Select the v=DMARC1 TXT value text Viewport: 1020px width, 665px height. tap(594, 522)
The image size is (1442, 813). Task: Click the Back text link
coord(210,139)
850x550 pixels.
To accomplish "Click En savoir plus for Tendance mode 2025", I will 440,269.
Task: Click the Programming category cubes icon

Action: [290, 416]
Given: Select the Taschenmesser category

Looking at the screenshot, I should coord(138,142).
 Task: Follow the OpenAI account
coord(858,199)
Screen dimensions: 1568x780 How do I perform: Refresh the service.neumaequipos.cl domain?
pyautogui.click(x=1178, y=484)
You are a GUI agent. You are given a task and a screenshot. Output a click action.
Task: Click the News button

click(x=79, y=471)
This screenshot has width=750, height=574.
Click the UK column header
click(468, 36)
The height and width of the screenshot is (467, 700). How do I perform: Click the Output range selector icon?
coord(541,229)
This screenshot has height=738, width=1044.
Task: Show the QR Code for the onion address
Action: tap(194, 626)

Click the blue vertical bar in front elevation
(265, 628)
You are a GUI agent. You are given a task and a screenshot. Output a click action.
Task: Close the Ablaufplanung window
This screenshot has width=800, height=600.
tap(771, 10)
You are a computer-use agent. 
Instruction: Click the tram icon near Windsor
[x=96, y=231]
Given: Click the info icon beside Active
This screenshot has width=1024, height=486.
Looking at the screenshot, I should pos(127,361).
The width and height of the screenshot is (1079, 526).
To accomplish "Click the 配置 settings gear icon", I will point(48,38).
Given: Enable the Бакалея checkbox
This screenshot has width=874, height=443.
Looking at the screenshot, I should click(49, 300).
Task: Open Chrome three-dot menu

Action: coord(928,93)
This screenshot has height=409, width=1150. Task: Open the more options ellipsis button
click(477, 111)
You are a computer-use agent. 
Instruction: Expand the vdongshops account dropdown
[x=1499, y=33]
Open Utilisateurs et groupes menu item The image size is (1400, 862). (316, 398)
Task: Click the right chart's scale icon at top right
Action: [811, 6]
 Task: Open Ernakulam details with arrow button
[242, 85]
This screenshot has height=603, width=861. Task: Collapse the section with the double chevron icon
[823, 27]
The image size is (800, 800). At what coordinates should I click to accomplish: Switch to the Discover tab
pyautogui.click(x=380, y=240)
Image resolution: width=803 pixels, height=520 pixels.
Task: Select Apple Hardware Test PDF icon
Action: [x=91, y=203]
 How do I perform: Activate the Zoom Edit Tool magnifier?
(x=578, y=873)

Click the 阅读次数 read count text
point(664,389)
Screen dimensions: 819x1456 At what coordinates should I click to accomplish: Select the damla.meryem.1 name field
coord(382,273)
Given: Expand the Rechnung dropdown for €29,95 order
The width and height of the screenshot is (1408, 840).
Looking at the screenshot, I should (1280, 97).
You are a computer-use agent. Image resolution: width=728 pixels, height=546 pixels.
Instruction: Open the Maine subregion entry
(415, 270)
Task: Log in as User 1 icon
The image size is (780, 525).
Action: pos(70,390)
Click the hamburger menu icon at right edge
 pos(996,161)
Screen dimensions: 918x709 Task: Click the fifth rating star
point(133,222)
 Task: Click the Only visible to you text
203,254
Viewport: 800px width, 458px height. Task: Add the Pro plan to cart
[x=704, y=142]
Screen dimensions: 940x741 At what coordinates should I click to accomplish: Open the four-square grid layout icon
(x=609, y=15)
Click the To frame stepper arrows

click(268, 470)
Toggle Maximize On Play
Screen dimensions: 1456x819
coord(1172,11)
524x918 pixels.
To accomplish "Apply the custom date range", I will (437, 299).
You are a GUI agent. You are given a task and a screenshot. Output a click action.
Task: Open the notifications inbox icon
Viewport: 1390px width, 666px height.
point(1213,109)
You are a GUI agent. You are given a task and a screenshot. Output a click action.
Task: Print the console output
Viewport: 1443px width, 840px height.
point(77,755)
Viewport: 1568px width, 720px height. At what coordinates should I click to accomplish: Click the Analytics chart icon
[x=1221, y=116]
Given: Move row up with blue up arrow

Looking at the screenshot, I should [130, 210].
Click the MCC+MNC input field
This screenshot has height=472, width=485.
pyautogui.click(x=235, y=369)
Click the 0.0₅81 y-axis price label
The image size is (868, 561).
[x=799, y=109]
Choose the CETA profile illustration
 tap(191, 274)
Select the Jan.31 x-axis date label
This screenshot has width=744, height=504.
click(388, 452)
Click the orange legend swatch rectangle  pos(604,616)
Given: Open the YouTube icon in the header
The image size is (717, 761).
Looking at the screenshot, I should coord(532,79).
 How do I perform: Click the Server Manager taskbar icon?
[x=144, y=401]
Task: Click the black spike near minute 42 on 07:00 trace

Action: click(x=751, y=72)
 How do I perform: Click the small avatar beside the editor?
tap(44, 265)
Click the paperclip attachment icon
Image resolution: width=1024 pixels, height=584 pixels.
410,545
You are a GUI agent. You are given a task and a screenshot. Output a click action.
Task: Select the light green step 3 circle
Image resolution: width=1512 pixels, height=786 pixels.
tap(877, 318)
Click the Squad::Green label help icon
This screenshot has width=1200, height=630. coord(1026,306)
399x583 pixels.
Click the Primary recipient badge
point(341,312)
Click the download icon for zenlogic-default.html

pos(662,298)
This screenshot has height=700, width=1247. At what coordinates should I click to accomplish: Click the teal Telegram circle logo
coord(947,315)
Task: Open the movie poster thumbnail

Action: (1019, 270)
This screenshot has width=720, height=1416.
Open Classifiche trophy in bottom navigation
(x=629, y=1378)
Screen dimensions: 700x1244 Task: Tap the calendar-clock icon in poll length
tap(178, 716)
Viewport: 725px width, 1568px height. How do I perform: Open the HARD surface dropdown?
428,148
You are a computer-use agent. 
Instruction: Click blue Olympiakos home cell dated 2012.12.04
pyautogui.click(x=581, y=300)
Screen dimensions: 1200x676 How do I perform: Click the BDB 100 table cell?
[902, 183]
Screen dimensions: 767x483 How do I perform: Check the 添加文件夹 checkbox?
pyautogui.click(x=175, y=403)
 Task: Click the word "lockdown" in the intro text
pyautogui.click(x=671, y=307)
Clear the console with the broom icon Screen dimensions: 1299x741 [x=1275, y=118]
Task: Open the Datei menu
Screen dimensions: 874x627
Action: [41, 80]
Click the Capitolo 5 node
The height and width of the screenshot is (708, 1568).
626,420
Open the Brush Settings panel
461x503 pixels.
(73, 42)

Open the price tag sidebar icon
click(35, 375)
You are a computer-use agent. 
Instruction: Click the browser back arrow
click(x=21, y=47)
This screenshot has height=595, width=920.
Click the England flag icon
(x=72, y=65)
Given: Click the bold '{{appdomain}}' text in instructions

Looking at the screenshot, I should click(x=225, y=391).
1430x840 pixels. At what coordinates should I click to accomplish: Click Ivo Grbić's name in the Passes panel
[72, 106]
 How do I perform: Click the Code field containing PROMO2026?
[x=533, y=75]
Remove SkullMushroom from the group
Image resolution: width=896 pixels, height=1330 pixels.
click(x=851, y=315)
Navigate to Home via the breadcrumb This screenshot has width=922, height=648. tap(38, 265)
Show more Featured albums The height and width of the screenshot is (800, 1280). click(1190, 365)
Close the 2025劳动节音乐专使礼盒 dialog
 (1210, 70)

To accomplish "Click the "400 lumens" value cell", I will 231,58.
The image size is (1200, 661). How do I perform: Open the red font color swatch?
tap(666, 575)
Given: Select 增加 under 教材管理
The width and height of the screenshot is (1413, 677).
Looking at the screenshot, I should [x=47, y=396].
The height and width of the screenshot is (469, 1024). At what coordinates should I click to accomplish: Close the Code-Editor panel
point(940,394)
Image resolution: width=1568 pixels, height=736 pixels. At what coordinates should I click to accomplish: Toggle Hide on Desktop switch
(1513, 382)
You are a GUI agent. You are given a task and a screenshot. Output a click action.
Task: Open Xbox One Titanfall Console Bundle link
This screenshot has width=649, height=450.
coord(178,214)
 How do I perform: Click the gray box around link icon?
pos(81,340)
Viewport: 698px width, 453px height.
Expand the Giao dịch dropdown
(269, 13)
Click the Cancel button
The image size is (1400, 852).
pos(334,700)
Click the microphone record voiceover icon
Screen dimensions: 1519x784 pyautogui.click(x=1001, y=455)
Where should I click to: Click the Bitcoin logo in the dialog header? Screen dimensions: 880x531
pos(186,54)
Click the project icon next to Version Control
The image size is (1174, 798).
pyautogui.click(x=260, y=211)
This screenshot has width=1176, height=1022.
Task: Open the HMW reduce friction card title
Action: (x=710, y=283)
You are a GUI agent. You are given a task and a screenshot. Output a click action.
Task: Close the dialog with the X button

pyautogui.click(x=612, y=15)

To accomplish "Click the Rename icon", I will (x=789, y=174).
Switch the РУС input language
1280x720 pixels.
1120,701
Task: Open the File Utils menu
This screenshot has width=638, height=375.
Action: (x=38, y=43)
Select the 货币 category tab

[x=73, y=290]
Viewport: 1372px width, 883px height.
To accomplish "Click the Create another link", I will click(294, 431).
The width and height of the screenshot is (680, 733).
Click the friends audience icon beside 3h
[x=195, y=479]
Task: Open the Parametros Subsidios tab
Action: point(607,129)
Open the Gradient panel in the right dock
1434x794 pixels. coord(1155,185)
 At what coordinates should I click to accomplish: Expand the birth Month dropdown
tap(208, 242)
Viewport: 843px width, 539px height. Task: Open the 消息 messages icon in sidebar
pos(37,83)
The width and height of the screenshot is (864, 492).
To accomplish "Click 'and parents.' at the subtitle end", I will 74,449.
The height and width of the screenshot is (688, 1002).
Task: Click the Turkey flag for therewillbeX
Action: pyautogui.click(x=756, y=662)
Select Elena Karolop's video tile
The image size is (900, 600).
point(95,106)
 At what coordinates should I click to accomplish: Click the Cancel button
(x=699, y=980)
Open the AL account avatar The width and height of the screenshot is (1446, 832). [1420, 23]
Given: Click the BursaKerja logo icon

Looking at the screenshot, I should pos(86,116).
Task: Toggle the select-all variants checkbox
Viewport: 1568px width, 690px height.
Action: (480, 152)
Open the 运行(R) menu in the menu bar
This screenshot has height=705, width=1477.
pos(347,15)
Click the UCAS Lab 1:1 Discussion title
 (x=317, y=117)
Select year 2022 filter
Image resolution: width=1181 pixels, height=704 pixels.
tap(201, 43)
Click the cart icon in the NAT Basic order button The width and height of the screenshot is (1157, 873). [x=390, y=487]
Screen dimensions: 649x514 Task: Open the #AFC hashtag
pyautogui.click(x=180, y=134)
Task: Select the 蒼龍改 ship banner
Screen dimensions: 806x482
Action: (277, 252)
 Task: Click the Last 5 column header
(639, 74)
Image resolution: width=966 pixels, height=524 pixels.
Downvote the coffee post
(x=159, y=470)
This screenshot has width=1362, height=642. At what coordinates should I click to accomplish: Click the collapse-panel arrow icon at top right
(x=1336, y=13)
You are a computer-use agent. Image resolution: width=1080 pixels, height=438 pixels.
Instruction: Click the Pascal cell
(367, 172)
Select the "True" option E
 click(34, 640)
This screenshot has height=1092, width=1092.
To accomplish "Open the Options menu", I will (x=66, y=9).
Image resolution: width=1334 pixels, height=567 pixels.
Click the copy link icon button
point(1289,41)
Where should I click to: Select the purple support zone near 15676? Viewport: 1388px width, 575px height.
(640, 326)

§

> EXERCISE OBJECTIVE
With the first line of the material as the start and the line containing "Given: Click the info icon beside Active" as the end, repeat that span exactly and add nothing.

> RESULT FOR THIS EXERCISE
Select the v=DMARC1 TXT value text Viewport: 1020px width, 665px height. tap(594, 522)
The image size is (1442, 813). Task: Click the Back text link
coord(210,139)
850x550 pixels.
To accomplish "Click En savoir plus for Tendance mode 2025", I will 440,269.
Task: Click the Programming category cubes icon

Action: [290, 416]
Given: Select the Taschenmesser category

Looking at the screenshot, I should coord(138,142).
 Task: Follow the OpenAI account
coord(858,199)
Screen dimensions: 1568x780 How do I perform: Refresh the service.neumaequipos.cl domain?
pyautogui.click(x=1178, y=484)
You are a GUI agent. You are given a task and a screenshot. Output a click action.
Task: Click the News button

click(x=79, y=471)
This screenshot has width=750, height=574.
Click the UK column header
click(468, 36)
The height and width of the screenshot is (467, 700). How do I perform: Click the Output range selector icon?
coord(541,229)
This screenshot has height=738, width=1044.
Task: Show the QR Code for the onion address
Action: tap(194, 626)

Click the blue vertical bar in front elevation
(265, 628)
You are a GUI agent. You are given a task and a screenshot. Output a click action.
Task: Close the Ablaufplanung window
This screenshot has width=800, height=600.
tap(771, 10)
You are a computer-use agent. 
Instruction: Click the tram icon near Windsor
[x=96, y=231]
Given: Click the info icon beside Active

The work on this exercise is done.